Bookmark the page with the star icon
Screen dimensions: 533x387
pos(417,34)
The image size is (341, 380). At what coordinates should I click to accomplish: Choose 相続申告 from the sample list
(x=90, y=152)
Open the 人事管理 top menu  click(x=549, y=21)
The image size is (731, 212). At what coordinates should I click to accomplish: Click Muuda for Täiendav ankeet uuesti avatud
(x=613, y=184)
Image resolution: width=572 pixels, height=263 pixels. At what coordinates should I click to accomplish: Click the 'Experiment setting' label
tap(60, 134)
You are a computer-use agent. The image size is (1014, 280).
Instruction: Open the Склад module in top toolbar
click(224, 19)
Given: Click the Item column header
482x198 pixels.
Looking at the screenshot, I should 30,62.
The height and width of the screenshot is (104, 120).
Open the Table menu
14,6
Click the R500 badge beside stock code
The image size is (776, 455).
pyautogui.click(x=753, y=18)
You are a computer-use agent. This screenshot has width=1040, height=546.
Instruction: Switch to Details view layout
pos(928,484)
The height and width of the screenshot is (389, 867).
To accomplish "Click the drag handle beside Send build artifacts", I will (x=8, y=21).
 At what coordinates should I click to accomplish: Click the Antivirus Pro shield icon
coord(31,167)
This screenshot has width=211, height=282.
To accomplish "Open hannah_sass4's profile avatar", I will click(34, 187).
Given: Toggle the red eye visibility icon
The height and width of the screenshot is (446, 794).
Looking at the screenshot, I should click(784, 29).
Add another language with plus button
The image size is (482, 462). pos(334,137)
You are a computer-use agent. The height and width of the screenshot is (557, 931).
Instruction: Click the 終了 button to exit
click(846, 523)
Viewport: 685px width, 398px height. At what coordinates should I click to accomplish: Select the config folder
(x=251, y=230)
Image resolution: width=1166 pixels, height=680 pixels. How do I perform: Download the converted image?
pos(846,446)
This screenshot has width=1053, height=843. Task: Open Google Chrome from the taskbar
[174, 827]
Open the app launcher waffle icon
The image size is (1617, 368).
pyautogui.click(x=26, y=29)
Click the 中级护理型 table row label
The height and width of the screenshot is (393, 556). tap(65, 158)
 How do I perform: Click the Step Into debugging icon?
########
- _TRY IT_
Output an exact copy of the lines from the one holding "Instruction: Open the" to the last line of the data, inclusive, and nothing beyond that range.

- _RESULT OF THE EXERCISE_
Instruction: Open the Склад module in top toolbar
click(224, 19)
Given: Click the Item column header
482x198 pixels.
Looking at the screenshot, I should 30,62.
The height and width of the screenshot is (104, 120).
Open the Table menu
14,6
Click the R500 badge beside stock code
The image size is (776, 455).
pyautogui.click(x=753, y=18)
You are a computer-use agent. This screenshot has width=1040, height=546.
Instruction: Switch to Details view layout
pos(928,484)
The height and width of the screenshot is (389, 867).
To accomplish "Click the drag handle beside Send build artifacts", I will (x=8, y=21).
 At what coordinates should I click to accomplish: Click the Antivirus Pro shield icon
coord(31,167)
This screenshot has width=211, height=282.
To accomplish "Open hannah_sass4's profile avatar", I will click(34, 187).
Given: Toggle the red eye visibility icon
The height and width of the screenshot is (446, 794).
Looking at the screenshot, I should click(784, 29).
Add another language with plus button
The image size is (482, 462). pos(334,137)
You are a computer-use agent. The height and width of the screenshot is (557, 931).
Instruction: Click the 終了 button to exit
click(846, 523)
Viewport: 685px width, 398px height. At what coordinates should I click to accomplish: Select the config folder
(x=251, y=230)
Image resolution: width=1166 pixels, height=680 pixels. How do I perform: Download the converted image?
pos(846,446)
This screenshot has width=1053, height=843. Task: Open Google Chrome from the taskbar
[174, 827]
Open the app launcher waffle icon
The image size is (1617, 368).
pyautogui.click(x=26, y=29)
Click the 中级护理型 table row label
The height and width of the screenshot is (393, 556). tap(65, 158)
 How do I perform: Click the Step Into debugging icon?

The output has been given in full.